Collected data entries
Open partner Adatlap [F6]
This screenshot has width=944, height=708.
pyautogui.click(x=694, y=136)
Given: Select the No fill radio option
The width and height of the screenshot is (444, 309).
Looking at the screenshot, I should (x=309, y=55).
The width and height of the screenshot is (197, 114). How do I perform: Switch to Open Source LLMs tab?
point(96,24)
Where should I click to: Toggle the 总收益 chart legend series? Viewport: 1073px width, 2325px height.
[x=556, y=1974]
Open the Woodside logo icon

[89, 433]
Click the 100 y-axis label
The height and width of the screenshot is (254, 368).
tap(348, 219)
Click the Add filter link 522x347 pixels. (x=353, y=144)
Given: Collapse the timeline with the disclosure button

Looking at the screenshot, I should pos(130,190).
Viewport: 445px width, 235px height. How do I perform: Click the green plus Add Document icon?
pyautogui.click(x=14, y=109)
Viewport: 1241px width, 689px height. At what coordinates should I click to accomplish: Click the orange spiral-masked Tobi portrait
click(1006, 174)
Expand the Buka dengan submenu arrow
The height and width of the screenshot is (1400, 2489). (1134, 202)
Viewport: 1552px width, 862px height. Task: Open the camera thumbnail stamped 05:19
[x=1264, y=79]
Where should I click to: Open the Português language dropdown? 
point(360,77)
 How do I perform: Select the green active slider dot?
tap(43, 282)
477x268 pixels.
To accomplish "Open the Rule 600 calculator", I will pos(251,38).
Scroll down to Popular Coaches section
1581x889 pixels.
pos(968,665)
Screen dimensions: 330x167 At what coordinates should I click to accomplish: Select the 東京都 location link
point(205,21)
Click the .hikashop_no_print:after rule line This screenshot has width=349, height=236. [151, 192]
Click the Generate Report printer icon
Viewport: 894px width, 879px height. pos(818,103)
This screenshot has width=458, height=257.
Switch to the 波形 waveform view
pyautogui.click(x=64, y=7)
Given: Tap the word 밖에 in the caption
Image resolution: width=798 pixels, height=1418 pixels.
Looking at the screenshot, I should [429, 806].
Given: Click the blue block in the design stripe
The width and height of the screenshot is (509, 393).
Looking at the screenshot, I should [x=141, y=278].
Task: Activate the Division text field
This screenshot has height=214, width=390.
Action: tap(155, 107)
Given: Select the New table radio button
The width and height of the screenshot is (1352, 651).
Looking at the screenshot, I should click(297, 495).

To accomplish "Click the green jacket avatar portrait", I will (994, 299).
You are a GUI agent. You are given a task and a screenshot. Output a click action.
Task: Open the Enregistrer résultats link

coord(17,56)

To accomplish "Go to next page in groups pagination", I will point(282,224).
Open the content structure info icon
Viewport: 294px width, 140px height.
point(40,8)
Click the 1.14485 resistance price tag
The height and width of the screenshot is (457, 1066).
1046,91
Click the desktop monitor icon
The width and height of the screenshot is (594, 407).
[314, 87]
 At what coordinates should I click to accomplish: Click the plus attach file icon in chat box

▶ _PROBLEM DETAILS_
Where in the records above does the word "will" appear? Copy each line that holds it.

▶ _TASK SOLUTION_
To accomplish "Open the Rule 600 calculator", I will pos(251,38).
To accomplish "Click the green jacket avatar portrait", I will (994, 299).
To accomplish "Go to next page in groups pagination", I will point(282,224).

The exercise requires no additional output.